Can Irri/Jhiqui attach to moribund:dead characters to avoid their own deaths?

By Vaapad, in 2. AGoT Rules Discussion

Say I have irri on the table along with 1 other targ character (Dany, for example) and no saves. My opponent Valars. Valar resolves, and both characters go moribund:dead. Now Irri's passive kicks in, allowing her to attach to a targ character as a handmaiden attachment instead of being killed. Can she attach to the moribund Dany so that, at the end of the action window, she is discarded as an attachment rather than killed as a character? I see no reason why not, but figured I'd ask to make sure.

Well, if it worked as you describe it above (characters become "moribund:dead" and then Irri's replacement effect kicks in), it would not work.

Luckily, though, Irri's replacement effect kicks in before she becomes "moribund:dead" from the kill, so instead of Valar making her a "moribund:dead" character, it makes her a (non-moribund) attachment. Then, when passive effects kick in, the attachment is discarded because it is attached to a moribund character.

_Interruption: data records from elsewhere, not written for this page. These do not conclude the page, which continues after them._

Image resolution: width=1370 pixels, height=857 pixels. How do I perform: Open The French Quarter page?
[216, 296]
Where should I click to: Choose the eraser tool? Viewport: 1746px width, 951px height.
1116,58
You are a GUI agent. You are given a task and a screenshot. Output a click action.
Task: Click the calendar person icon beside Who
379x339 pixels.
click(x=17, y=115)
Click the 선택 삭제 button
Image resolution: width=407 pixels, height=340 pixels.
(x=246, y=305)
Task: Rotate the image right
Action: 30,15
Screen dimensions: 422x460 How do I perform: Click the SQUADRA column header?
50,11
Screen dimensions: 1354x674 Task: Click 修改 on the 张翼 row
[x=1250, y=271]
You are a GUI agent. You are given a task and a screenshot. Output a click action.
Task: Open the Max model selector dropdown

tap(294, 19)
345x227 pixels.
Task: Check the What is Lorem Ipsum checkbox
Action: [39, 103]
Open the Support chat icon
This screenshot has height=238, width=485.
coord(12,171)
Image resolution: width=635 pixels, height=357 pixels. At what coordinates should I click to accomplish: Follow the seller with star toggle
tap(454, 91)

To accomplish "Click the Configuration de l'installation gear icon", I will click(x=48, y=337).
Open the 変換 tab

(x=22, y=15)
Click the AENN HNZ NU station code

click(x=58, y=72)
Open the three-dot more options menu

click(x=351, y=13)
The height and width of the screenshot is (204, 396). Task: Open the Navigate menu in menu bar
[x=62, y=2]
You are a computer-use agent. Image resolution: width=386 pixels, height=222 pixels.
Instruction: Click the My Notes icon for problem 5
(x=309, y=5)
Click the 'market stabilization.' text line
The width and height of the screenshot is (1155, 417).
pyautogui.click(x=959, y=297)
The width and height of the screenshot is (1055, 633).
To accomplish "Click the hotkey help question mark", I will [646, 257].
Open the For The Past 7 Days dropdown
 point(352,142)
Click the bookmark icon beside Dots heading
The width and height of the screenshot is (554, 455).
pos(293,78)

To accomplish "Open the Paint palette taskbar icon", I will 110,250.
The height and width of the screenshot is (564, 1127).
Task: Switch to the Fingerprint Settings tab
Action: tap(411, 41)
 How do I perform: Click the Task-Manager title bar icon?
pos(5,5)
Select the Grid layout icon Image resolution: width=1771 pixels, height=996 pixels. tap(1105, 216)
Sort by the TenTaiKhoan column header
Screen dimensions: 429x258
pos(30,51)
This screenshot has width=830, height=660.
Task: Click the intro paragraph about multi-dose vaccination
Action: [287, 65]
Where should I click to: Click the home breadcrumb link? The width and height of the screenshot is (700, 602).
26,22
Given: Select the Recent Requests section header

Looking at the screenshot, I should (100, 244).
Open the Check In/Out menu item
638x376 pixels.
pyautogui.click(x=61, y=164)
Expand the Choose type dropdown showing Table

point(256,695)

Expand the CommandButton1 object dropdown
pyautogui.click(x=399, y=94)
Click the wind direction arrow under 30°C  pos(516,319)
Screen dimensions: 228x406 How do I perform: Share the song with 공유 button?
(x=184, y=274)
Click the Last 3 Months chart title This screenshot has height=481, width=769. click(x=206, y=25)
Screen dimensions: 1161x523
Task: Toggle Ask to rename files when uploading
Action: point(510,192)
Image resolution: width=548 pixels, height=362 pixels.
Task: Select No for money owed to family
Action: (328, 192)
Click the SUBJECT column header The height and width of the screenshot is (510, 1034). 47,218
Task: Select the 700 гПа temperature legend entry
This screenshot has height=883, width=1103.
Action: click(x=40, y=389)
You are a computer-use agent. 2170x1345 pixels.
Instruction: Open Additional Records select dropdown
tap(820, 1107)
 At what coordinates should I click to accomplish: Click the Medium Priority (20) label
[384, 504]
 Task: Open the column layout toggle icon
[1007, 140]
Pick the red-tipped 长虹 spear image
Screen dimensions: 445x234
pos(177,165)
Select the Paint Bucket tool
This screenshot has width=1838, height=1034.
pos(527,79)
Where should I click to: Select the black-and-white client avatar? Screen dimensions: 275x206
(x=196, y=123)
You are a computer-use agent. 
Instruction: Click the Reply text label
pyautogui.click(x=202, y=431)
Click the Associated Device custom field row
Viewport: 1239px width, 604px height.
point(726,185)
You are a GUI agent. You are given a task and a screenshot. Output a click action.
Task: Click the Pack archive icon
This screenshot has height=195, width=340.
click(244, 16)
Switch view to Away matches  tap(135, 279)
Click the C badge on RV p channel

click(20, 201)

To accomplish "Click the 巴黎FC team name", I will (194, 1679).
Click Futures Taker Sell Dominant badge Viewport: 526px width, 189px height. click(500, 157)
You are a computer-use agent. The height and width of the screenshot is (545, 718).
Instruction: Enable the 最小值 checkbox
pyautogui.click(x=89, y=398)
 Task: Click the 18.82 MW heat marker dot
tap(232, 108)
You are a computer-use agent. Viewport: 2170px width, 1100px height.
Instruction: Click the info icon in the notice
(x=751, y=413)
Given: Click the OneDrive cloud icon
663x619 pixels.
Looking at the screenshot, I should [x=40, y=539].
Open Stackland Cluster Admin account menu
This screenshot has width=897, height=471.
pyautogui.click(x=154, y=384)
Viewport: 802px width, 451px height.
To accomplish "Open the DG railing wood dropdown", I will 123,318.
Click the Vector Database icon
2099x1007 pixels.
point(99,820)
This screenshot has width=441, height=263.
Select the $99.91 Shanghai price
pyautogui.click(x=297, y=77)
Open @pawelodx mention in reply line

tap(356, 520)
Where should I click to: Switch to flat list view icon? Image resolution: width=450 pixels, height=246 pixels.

Long story short, it works to put her into the discard pile instead of the dead pile, but your timing is just a little off.

Thanks Ktom.

To clarify the timing structure then. Valar initiates in Step 1. There are no saves or cancels in Step 2. Valar resolves in Step 3. Isn't that where characters go moribund:dead? I thought so, and that Irri's passive text, which triggers in Step 4, effectively changes her from a moribund:dead character to an attachment, so long as she has a valid target to which to attach. I thought thr same was true of character agendas. What, then, is the correct timing for these characters with passive text relating to when they would be killed?

Irri (and the character agendas) are replacement effects, not passives. If Irri became "moribund:dead" in Step 3, before her effect took place, she'd become a moribund:dead attachment. Remember that once something is moribund, it STAYS moribund.

Irri's effect changes the way Valar resolves for her. In Step 3, when Valar kills her, she becomes a (non-moribund) attachment INSTEAD of making her "moribund:dead." Same thing for the character agendas. They never become "moribund:dead" for Valar. INSTEAD, they become "moribund:agenda." It's that "instead" wording that lets you know you're looking at a replacement effect that changes what happens in Step 3, not a passive effect that initiates in Step 4.

Great, thanks - I mistakenly thought the "instead" was passive text that changed the moribund destination (and, via the golden rule, broke the general rule that moribund states can't change).